歯科としては、日中の眠気、起床時頭痛、高血圧合併、肥満、既往歴、家族からの無呼吸指摘などを問診で拾い、CPAP適応の可能性を先に振り分けるだけで患者満足度はかなり変わります。 先に振り分けるということですね。 www8.cao.go(https://www8.cao.go.jp/kisei-kaikaku/kaigi/review/sheet/kourou/160192200700001.pdf)

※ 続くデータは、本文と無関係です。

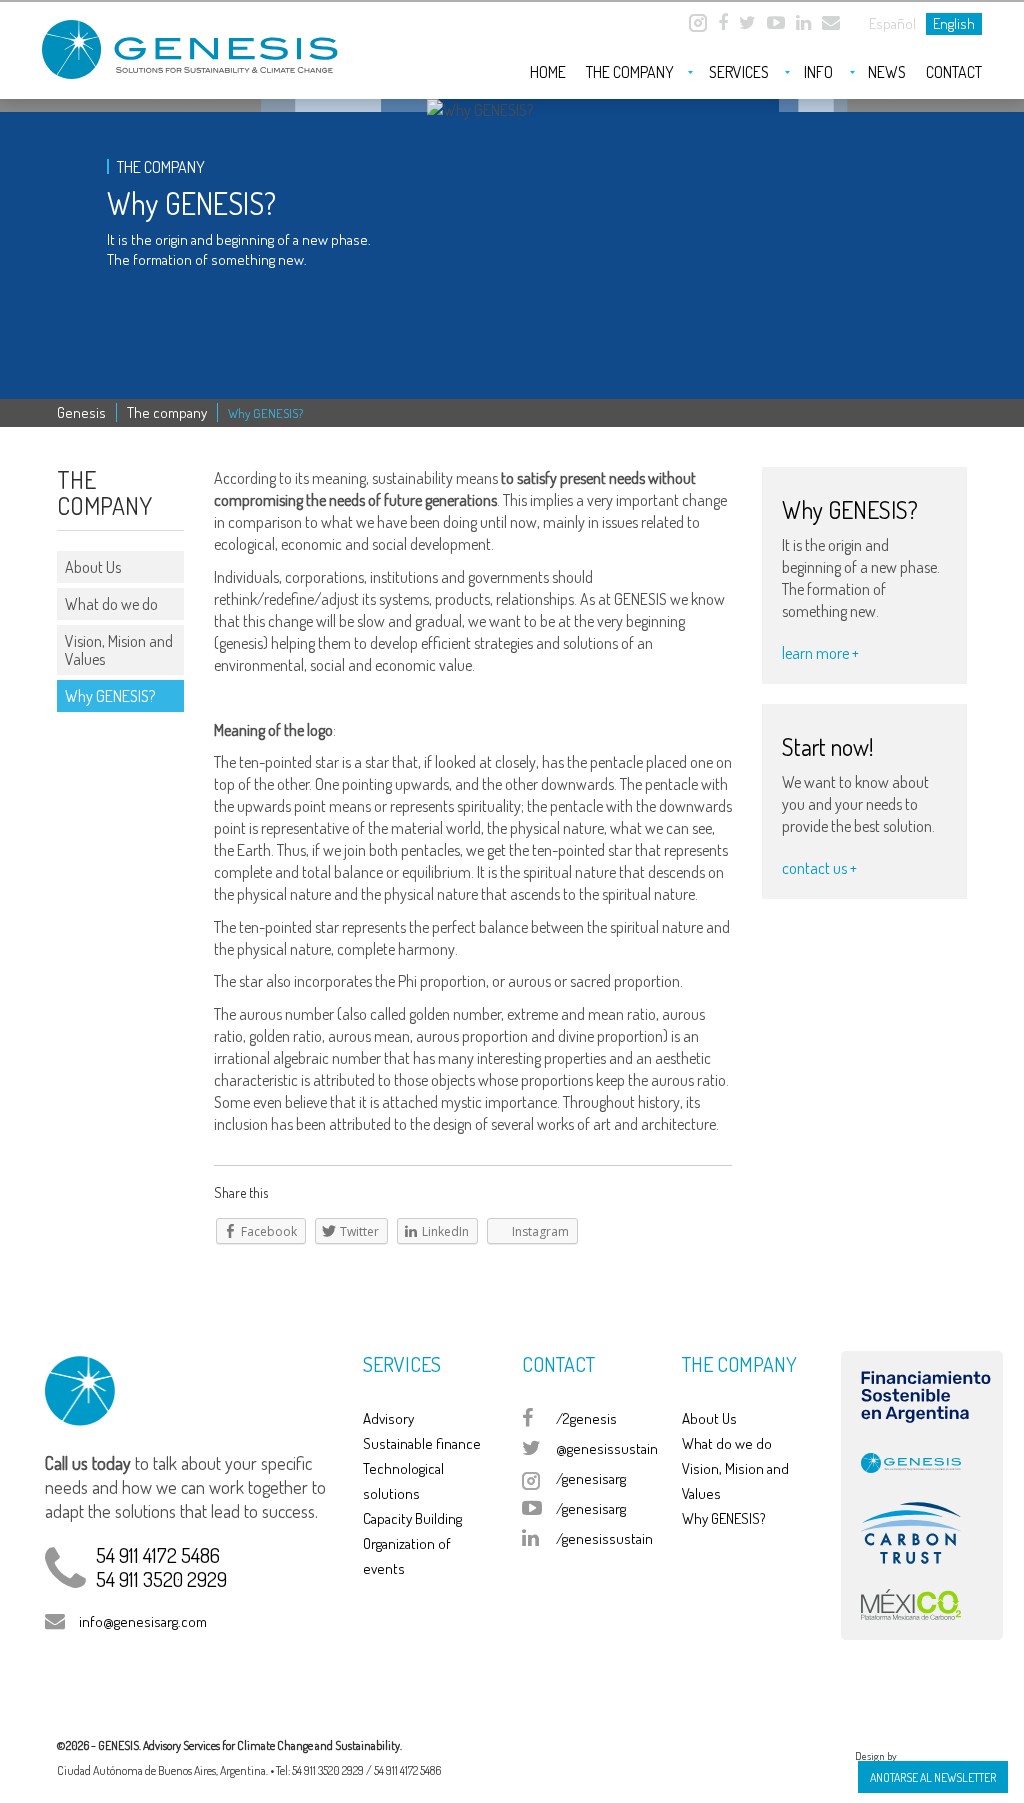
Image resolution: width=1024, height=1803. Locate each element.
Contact (954, 72)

費用説明でもう一段深く踏み込むなら、医療費控除は外せません。医療機関の解説では、保険診療で行うCPAPの自己負担分は医療費控除の対象になりうる一方、医師の関与なしに自費で本体購入した場合は対象外とされる説明が目立ちます。 控除の有無は大きいです。 morishitaekimae(https://morishitaekimae.com/079/)
また、費用だけ見て導入しても、継続できなければ意味がありません。日本内科学会の総説では、治療継続率は5~8割程度、アドヒアランス良好な患者は4割程度とされ、4時間以上の使用日数が使用日の70%以上が一つの目安として挙げられています。 継続が条件です。 www8.cao.go(https://www8.cao.go.jp/kisei-kaikaku/kaigi/review/sheet/kourou/160192200700001.pdf)
歯科の現場でこの情報が役立つのは、CPAPが続かない患者への橋渡しです。何のリスクかを言えば「鼻閉やマスク不適合でCPAP離脱するリスク」があり、その対策として「マスクや加湿設定を主治医に確認する」が狙いで、候補は受診前に使用時間と不快症状をメモしてもらうことです。 それで大丈夫でしょうか? www8.cao.go(https://www8.cao.go.jp/kisei-kaikaku/kaigi/review/sheet/kourou/160192200700001.pdf)
参考:CPAPの保険適用条件、算定要件、受診頻度要件の整理に有用です。
厚生労働省関連資料(CPAPの診療報酬算定と対象要件)
参考:CPAPが標準治療であること、AHI基準、治療継続率、アドヒアランスの目安を確認できます。
参考:安定患者では受診間隔の運用が月1回固定ではないことを患者説明に使えます。